__WORK TO BE COMPLETED__: Going line by line through the records below, write out everything starting with the line containing "Open the 21分 timestamp link" and going on through the line containing "This screenshot has height=499, width=1024.", exactly and inclusively. Pictures do not go in.

__AVAILABLE DATA__:

Content starts

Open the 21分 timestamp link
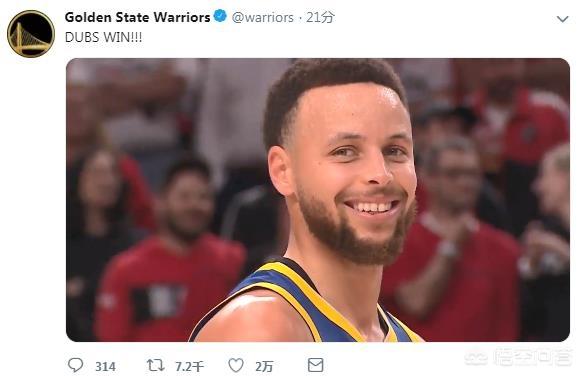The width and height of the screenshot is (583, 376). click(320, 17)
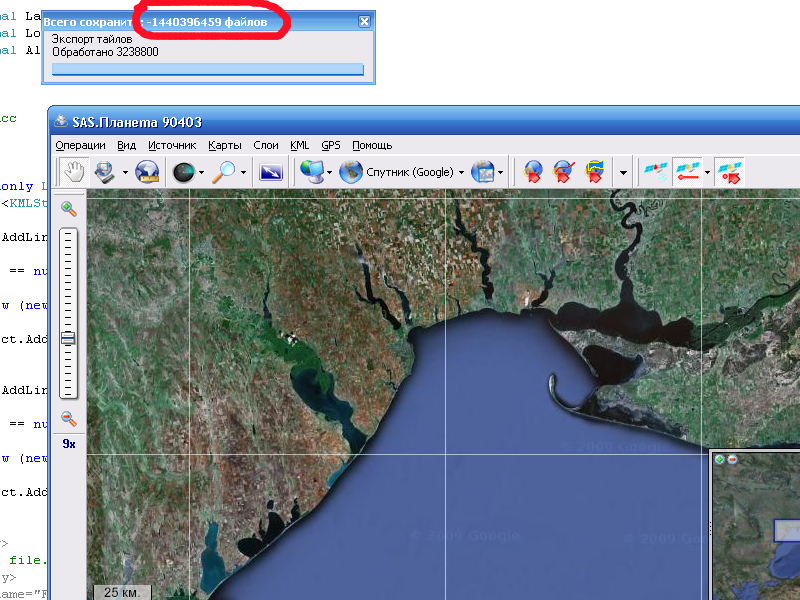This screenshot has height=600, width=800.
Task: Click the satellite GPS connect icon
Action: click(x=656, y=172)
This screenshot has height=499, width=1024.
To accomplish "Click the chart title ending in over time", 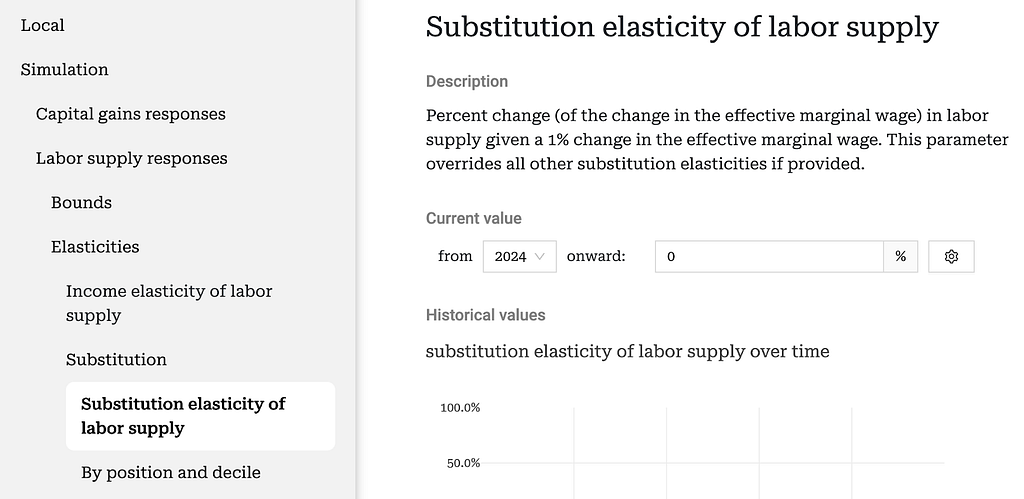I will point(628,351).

Content ends
Content starts

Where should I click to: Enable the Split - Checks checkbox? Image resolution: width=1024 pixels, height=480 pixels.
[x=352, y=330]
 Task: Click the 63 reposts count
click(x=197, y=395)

Content ends

__SOLVED EXERCISE__:
Open the 21分 timestamp link
The width and height of the screenshot is (583, 376). click(320, 17)
This screenshot has height=600, width=800.
Task: Click the satellite GPS connect icon
Action: click(x=656, y=172)
This screenshot has height=499, width=1024.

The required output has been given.